On examination, he was found to have pain on palpation, precisely in the region of the lateral sesamoid. There was some swelling localised to this anatomical site. The first metatarsophalangeal joint (MTPJt) demonstrated features of early osteoarthritis with palpable dorsal osteophytes/exostosis, reduced range of movement and painful active/passive dorsiflexion and plantar flexion of first MTPJt. He had pain and disability with walking for more than 30 min. In addition, playing recreational tennis aggravated his pain, which measured six on the Visual Analogue Scale (VAS).
The initial diagnosis was sesamoiditis/severe synovitis with differential diagnosis of sesamoid stress fracture based on clinical history and later, confirmed on scanning as osteonecrosis of the lateral sesamoid.
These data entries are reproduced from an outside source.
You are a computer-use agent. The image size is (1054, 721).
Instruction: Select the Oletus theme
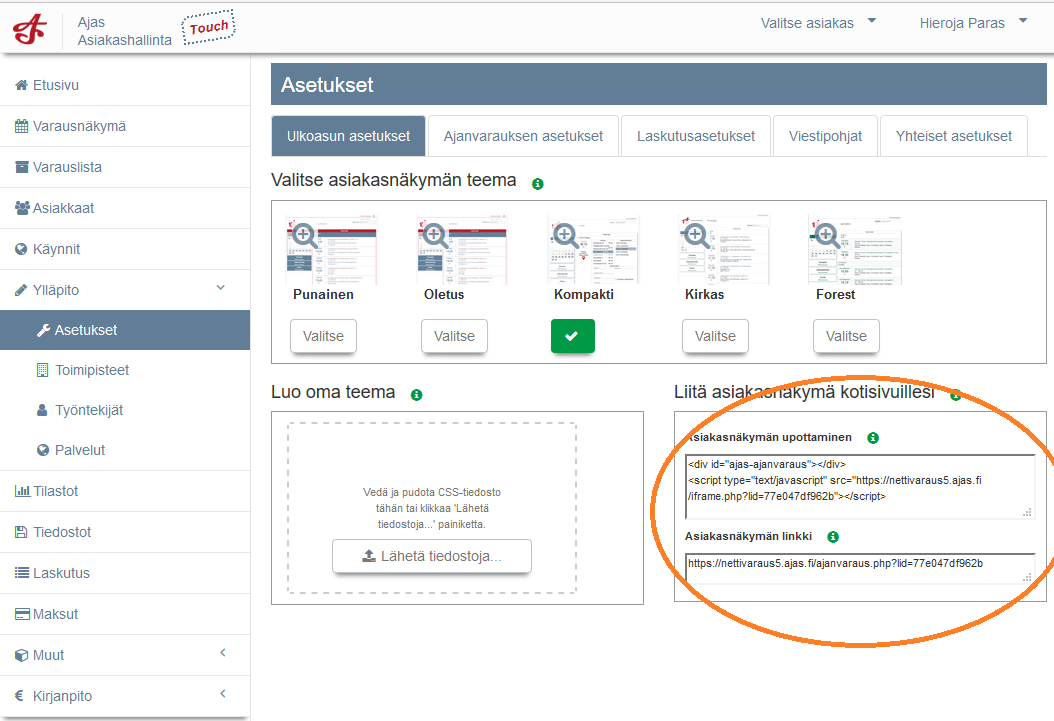click(x=454, y=336)
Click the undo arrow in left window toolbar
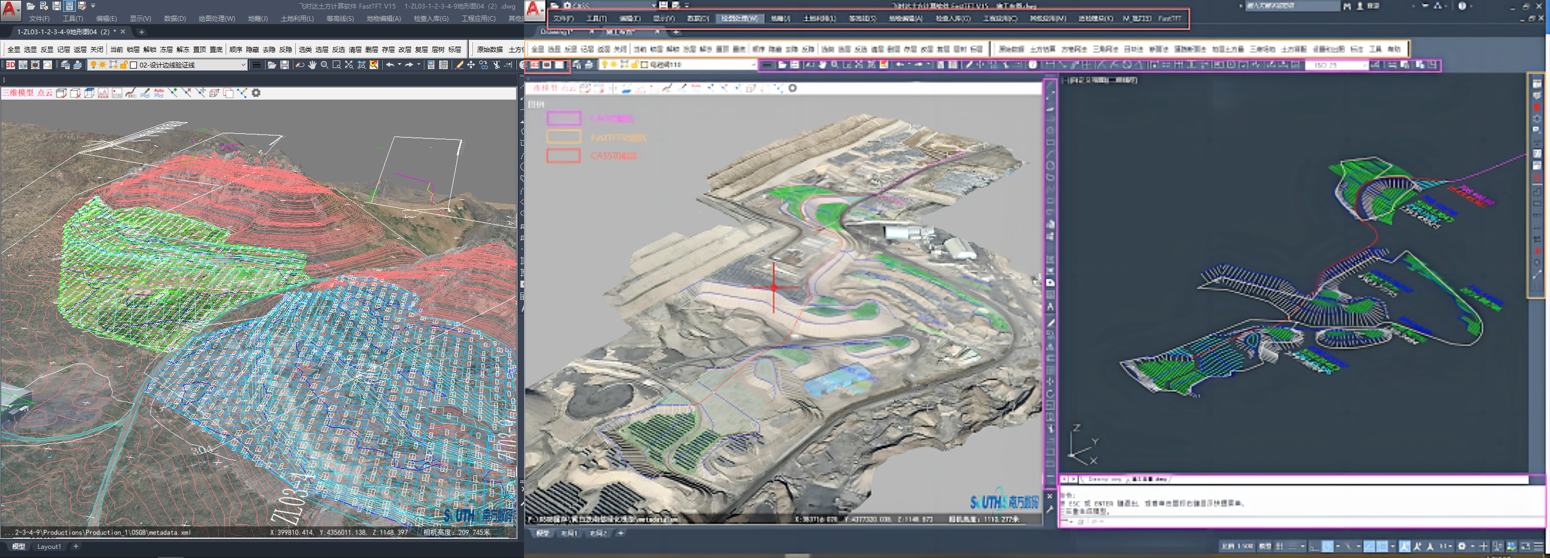Image resolution: width=1550 pixels, height=558 pixels. click(x=391, y=65)
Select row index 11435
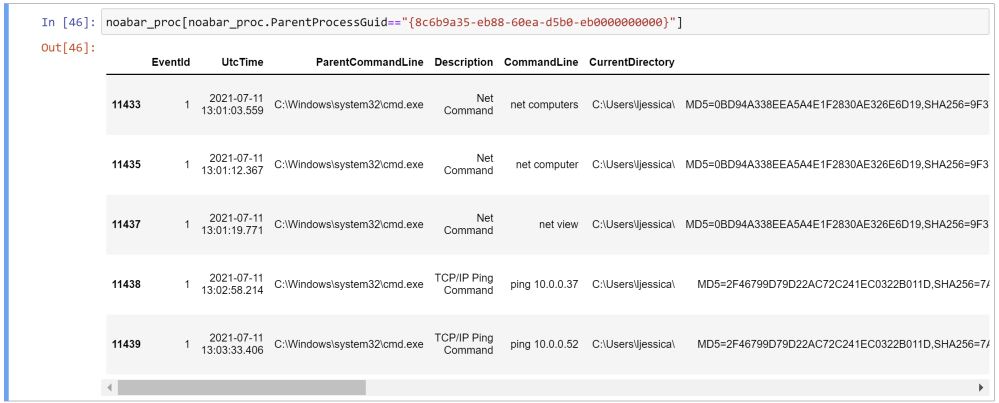 126,164
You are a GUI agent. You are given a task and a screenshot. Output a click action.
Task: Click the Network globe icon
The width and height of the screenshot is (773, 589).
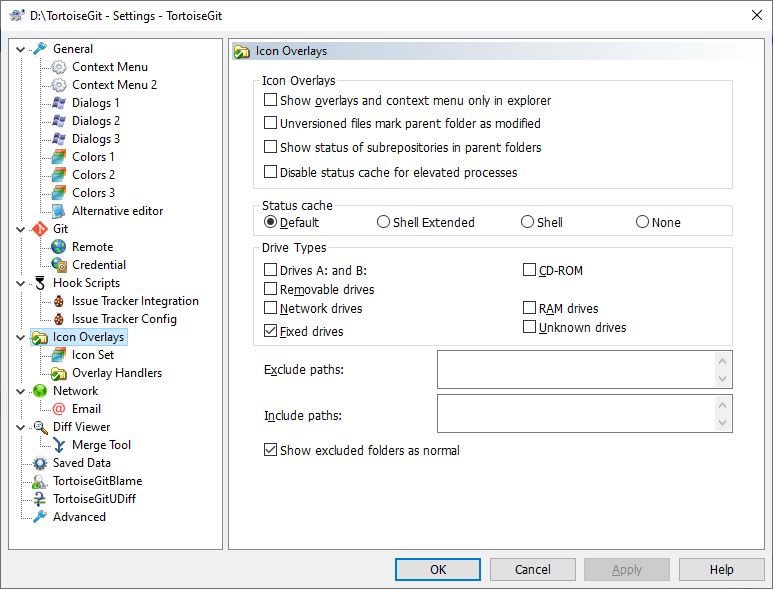pyautogui.click(x=40, y=391)
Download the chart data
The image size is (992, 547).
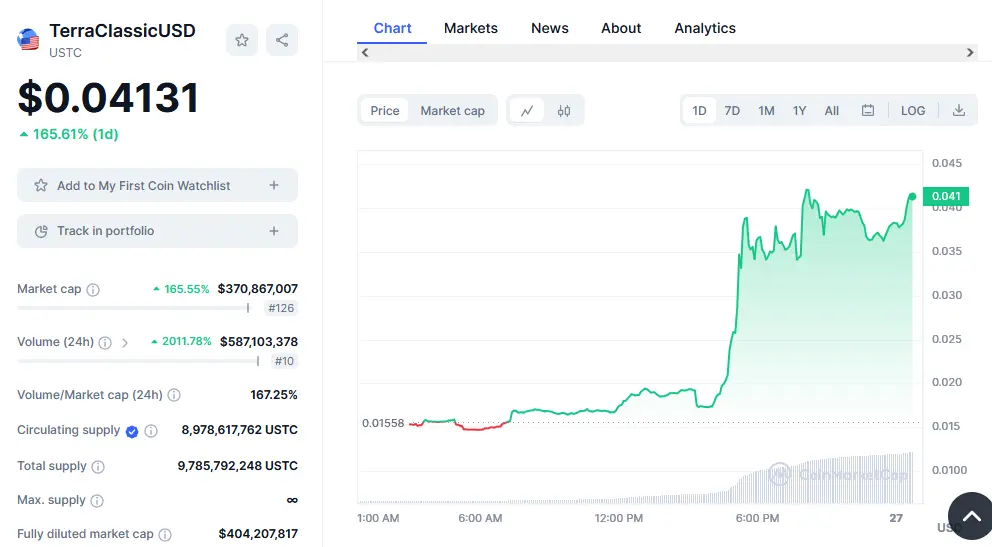pos(958,111)
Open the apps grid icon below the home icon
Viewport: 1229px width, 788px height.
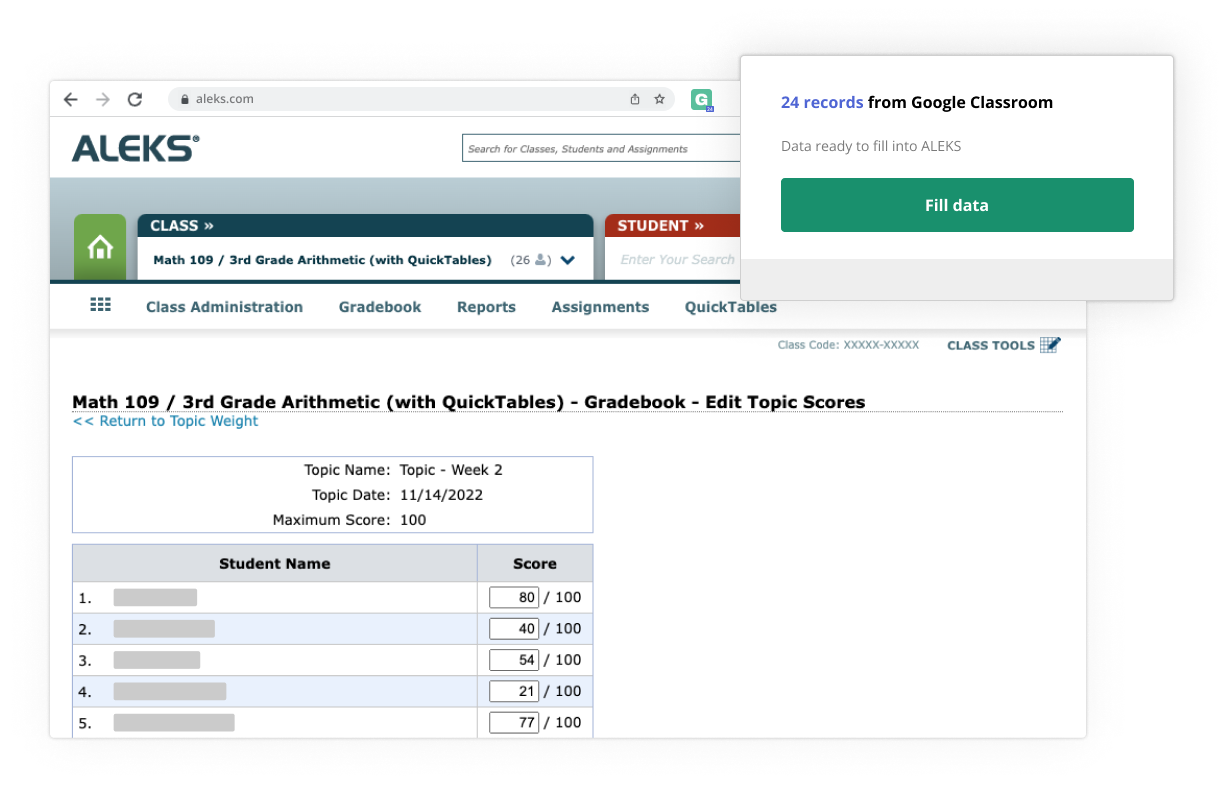[100, 306]
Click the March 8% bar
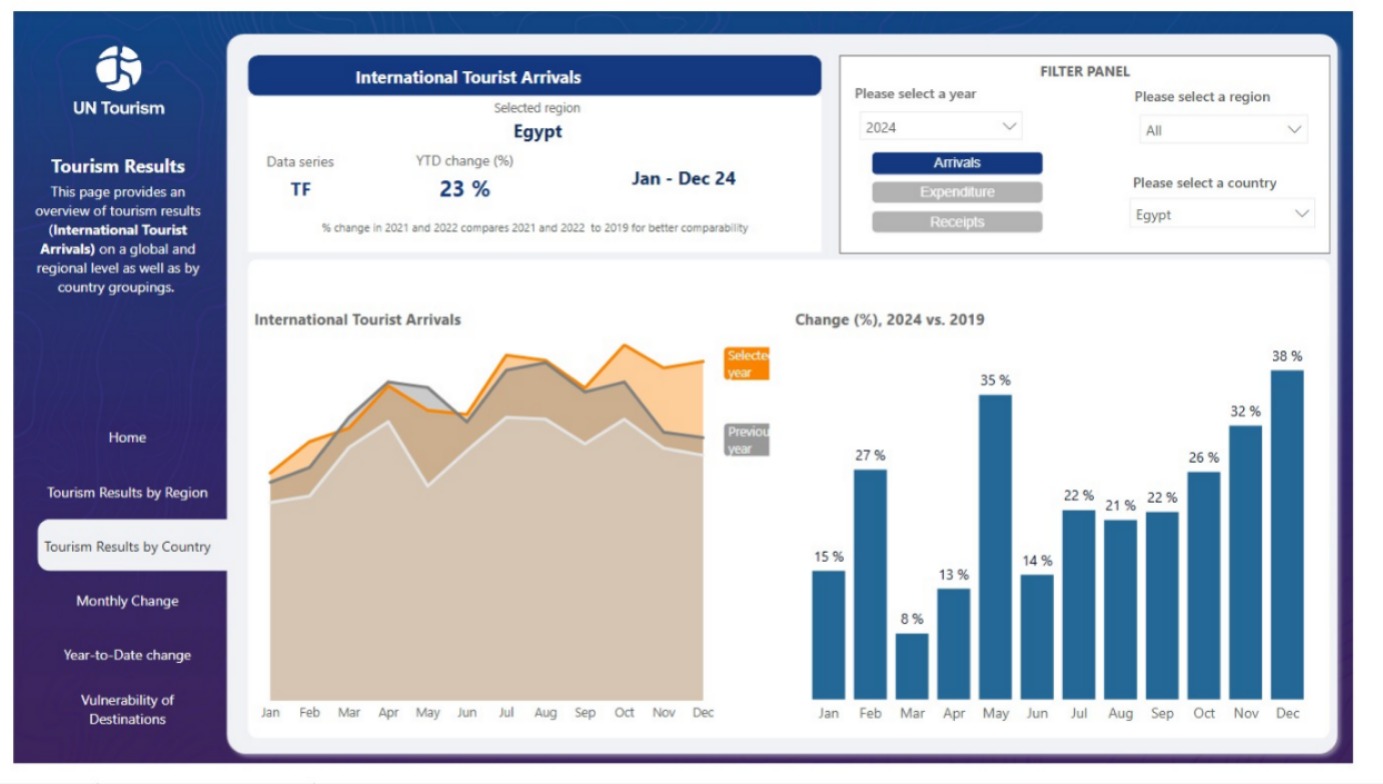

He was otherwise fit and well with no prior medical or surgical history.
Investigations
Ultrasound scan was readily available in the clinic, and initial review revealed plantar plate tear which was felt not to be in keeping with the clinical findings. Sesamoids were degenerate and irregular in shape, especially the lateral sesamoid. Stress fracture of the sesamoids was not obvious. There was evidence of osteoarthritis of the first MTPJt with synovitis. Due to availability of on-site CT scanner and a condition unresponsive to treatment, this was subsequently organised. High-resolution CT revealed probable end-stage avascular necrosis of lateral sesamoid (figure 1) with early degenerative change, fragmentation and sclerosis of the lateral sesamoid. These findings were later confirmed on MRI scan. Figure 2 is a short time of relaxation & excitation weighted (T1W) image with low signal of the bone marrow of the lateral sesamoid, and figure 3, is a fat suppressed/short tau inversion recovery (STIR) sequence showing high signal of the same bone, thus confirming an evolving osteonecrosis of the lateral sesamoid.
Treatment
During the acute phase, he was immobilised in a pneumatic walker for 4–6 weeks. This was followed by non-steroidal anti-inflammatories (NSAIDs), customised orthotics to offload the first MTPJt and physiotherapy, which incorporated gentle manipulation, taping, acupuncture and therapeutic ultrasound treatment. Despite these interventions, the patient failed to improve and was not able to return to sport. He subsequently underwent image-guided arthrogram and high-volume injection with primary aim to reduce adhesions and pain. Surgical excision of the sesamoid was discussed and considered including risk factors, complications and possible poor outcome.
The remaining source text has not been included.